The Future of Food Part 4: Hydroponics

Hydroponics – A Growing Opportunity

As Earth’s population continues to grow, the challenge is to produce more food whilst being more sustainable. To assist with this, one new technological approach is Hydroponics; a niche method of food production. It is the process by which plants are grown without soil, by using mineral nutrient salts dissolved in water.

So what are the benefits of Hydroponics? Firstly farmers can more accurately control a plant’s nutrition, which leads to an improve in their yields. They also experience higher propagation success rates and make savings on fertilizers, pesticides and herbicides. Perhaps hydroponic technology’s greatest appeal is that is makes more efficient use of space. And as Earth becomes more populated, space is a premium commodity.


The United Nations has predicted that by 2050 70% of the world population will live in cities. Hydroponics can be utilized in city environments where useful soil space is scarce. Furthermore, being able to produce locally within cities reduces the carbon footprint generated through the vast transportation of food. Rooftop hydroponic greenhouses are predicted to pop up in cities across the world. Just like in traditional greenhouses, hydropnic growers can have complete control of climate – humidity, temperate, air composition. This means they can grow foods all year round, regardless of the season, maximizing their business profits.

Ironically, hydroponic technology is actually water saving, and when effectively managed, it uses only 10% of water when compared to field-grown methods. With water shortage such a critical world-wide issue, Hydroponics seems to offer a viable solution to crop production.

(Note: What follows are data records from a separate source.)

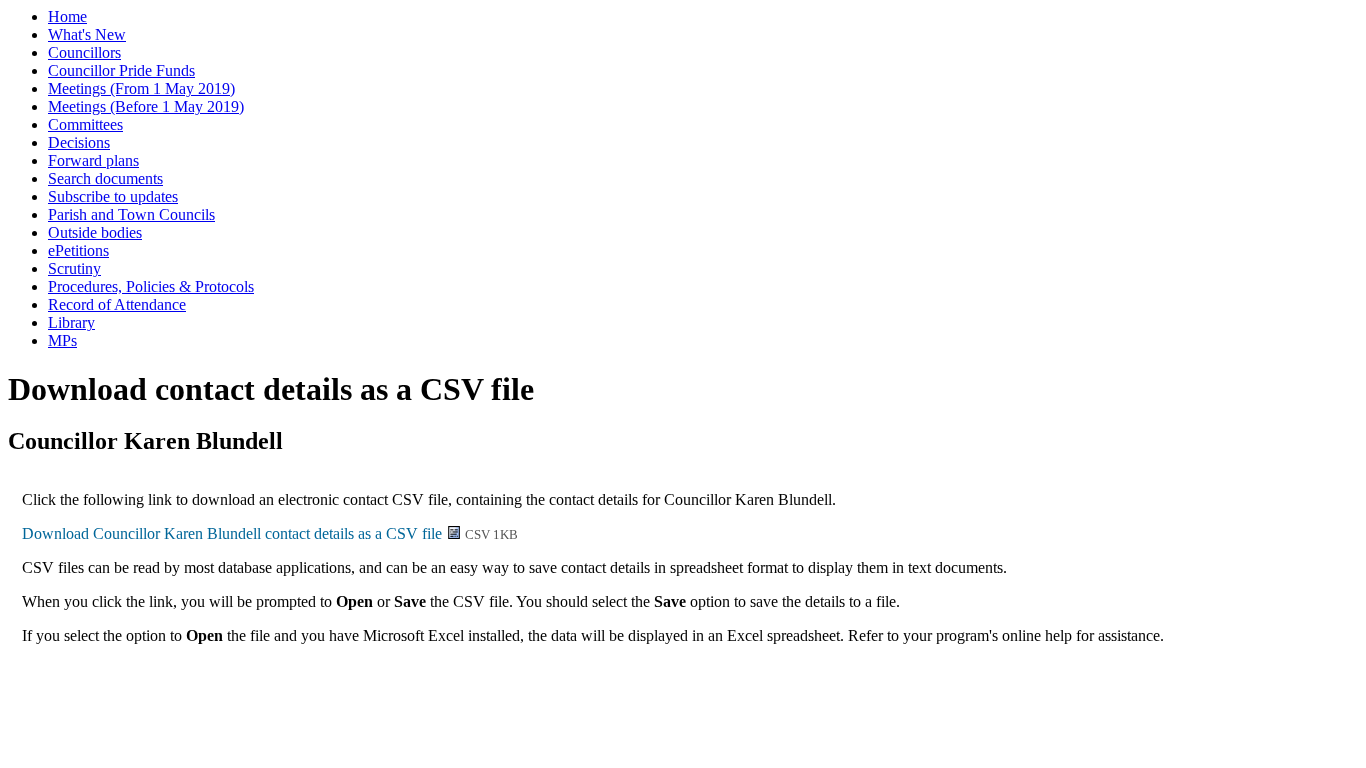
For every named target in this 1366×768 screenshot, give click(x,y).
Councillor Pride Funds (121, 70)
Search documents (105, 178)
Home (67, 16)
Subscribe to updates (113, 196)
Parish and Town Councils (131, 214)
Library (71, 322)
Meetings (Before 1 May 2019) (146, 106)
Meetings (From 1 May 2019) (141, 88)
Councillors (84, 52)
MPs (62, 340)
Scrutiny (74, 268)
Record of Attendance (117, 304)
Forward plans (93, 160)
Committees (85, 124)
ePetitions (78, 250)
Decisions (79, 142)
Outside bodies (95, 232)
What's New (87, 34)
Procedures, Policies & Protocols (151, 286)
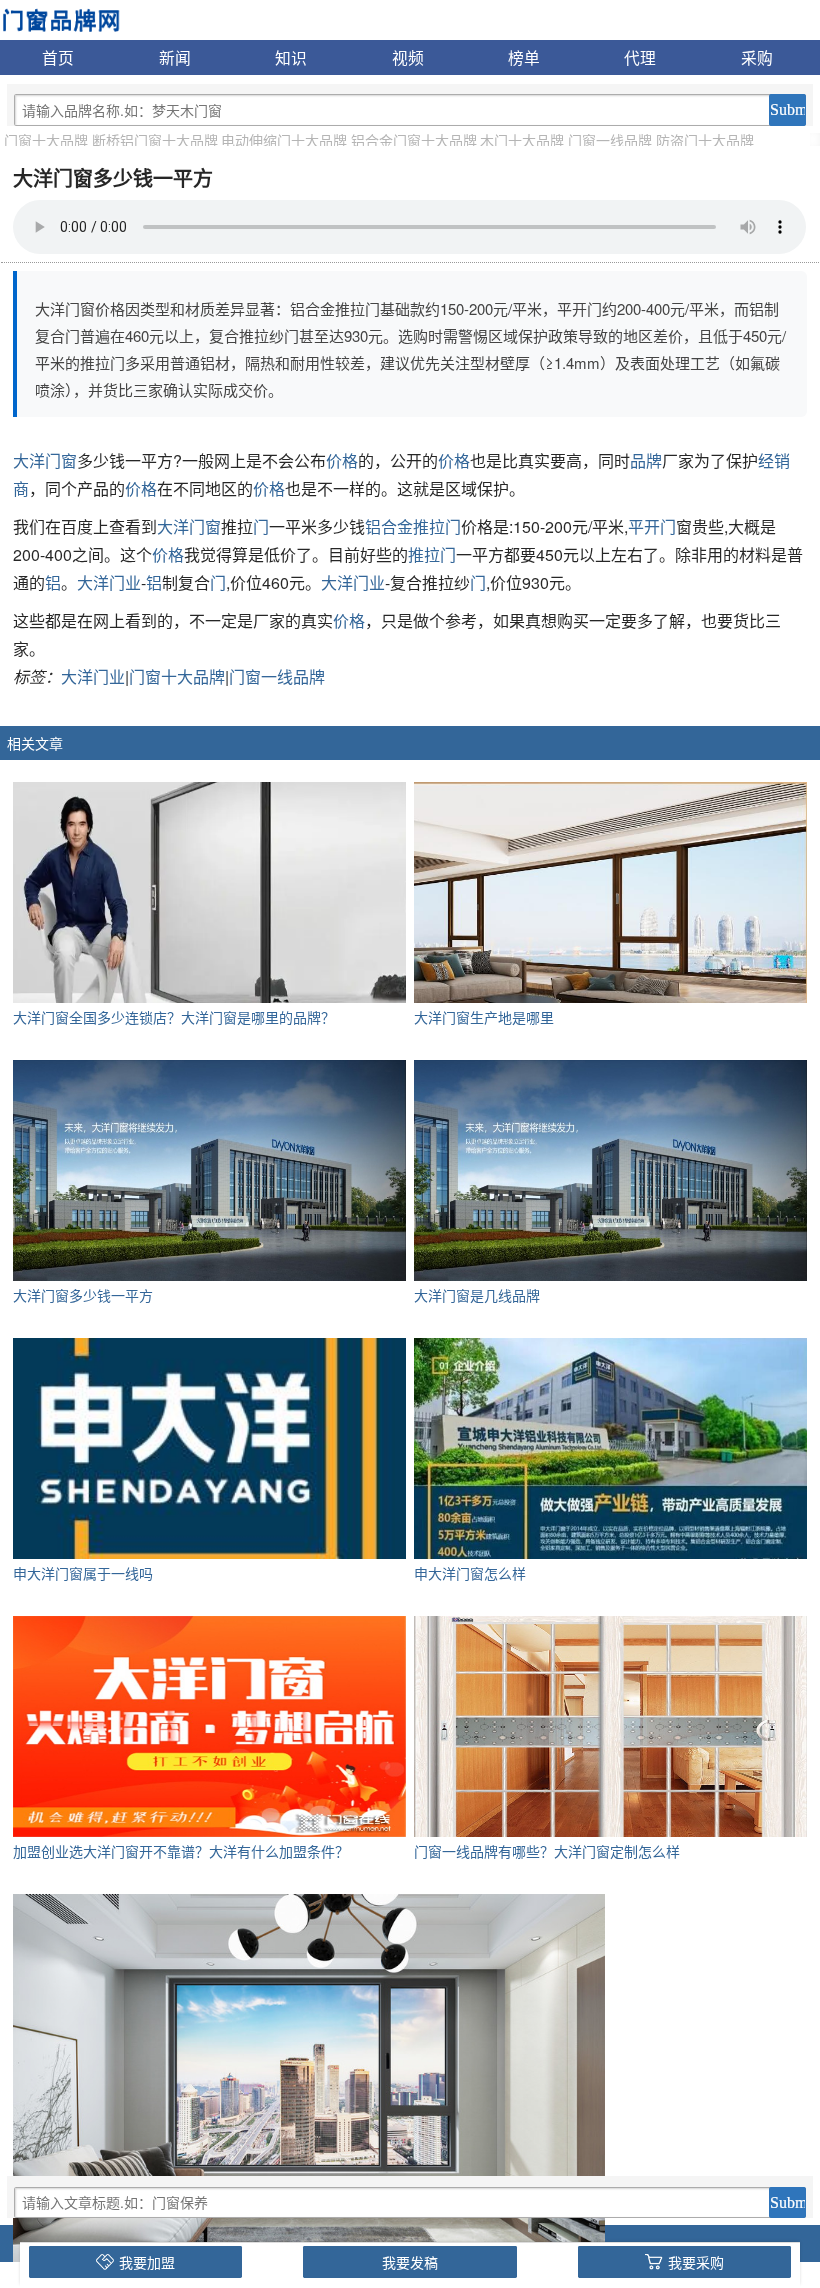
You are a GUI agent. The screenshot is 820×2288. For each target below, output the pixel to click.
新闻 (175, 57)
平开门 (652, 526)
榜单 (524, 57)
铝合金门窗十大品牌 (414, 140)
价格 (342, 460)
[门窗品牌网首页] (60, 18)
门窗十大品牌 (46, 140)
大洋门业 (109, 582)
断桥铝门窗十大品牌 (155, 140)
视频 (408, 57)
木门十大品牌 (522, 140)
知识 (291, 57)
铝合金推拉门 (413, 526)
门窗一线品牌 (610, 140)
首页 (58, 57)
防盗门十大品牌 (705, 140)
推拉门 (432, 554)
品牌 (646, 460)
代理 (640, 57)
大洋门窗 (45, 460)
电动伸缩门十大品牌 (284, 140)
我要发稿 (410, 2262)
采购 (757, 57)
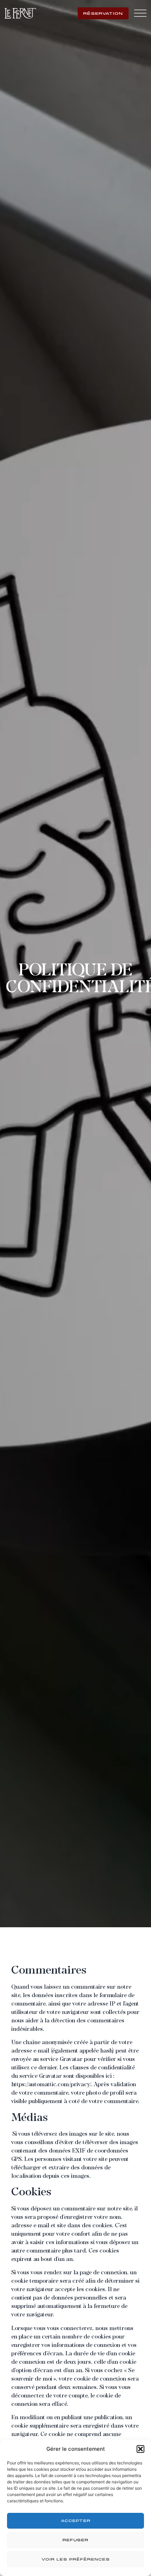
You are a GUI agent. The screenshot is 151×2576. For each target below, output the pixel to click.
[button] (140, 2448)
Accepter (76, 2521)
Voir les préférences (75, 2559)
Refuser (75, 2540)
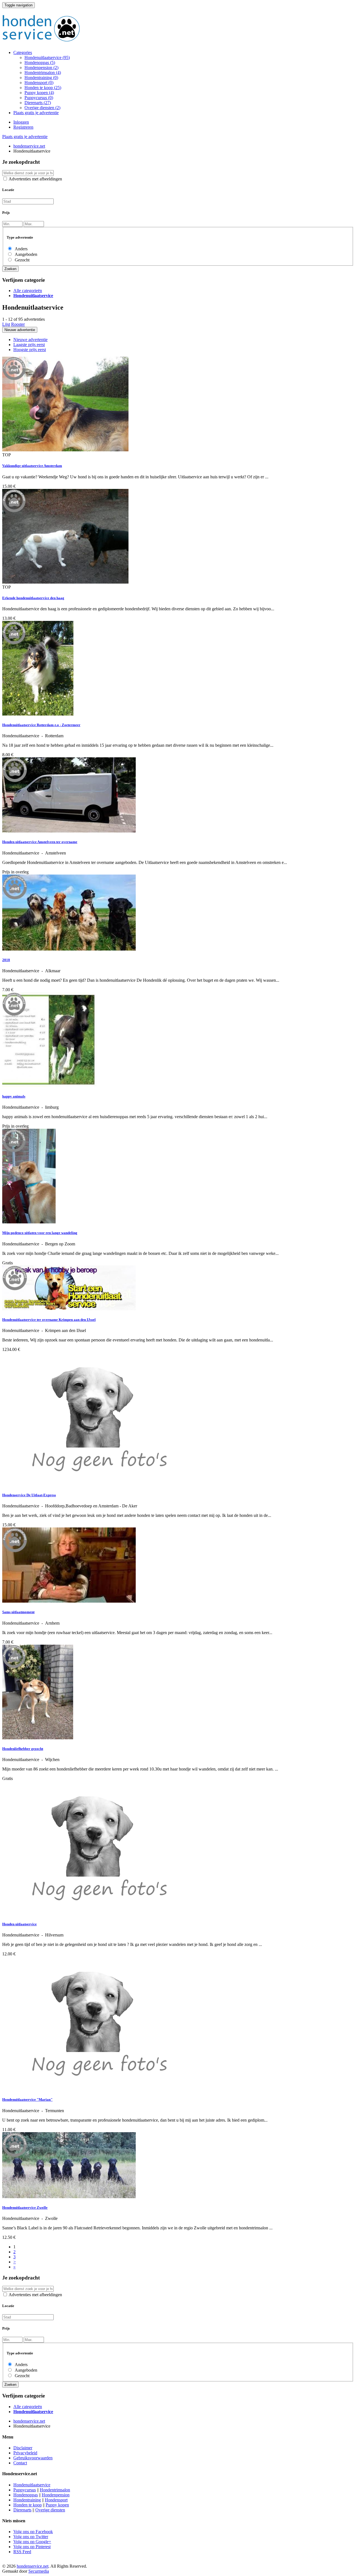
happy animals (13, 1096)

However, the implementation of Hydroponic systems require expertise,  commitment and technical knowledge. There have also been some heated debates about whether Hydroponics can ever be classified as organic, since they grow in a liquid medium, and not soil. Beyond this, other critics argue that the vast majority of Hydroponic systems produce only vegetables, and especially low-calorie vegetables like lettuce, kale, chard, and herbs, and human life cannot be sustained on these types of foods. But with the evident destruction of the environment, coupled with increasingly populated cities, Hydroponics may pave the way towards sourcing the healthy and affordable food the planet needs.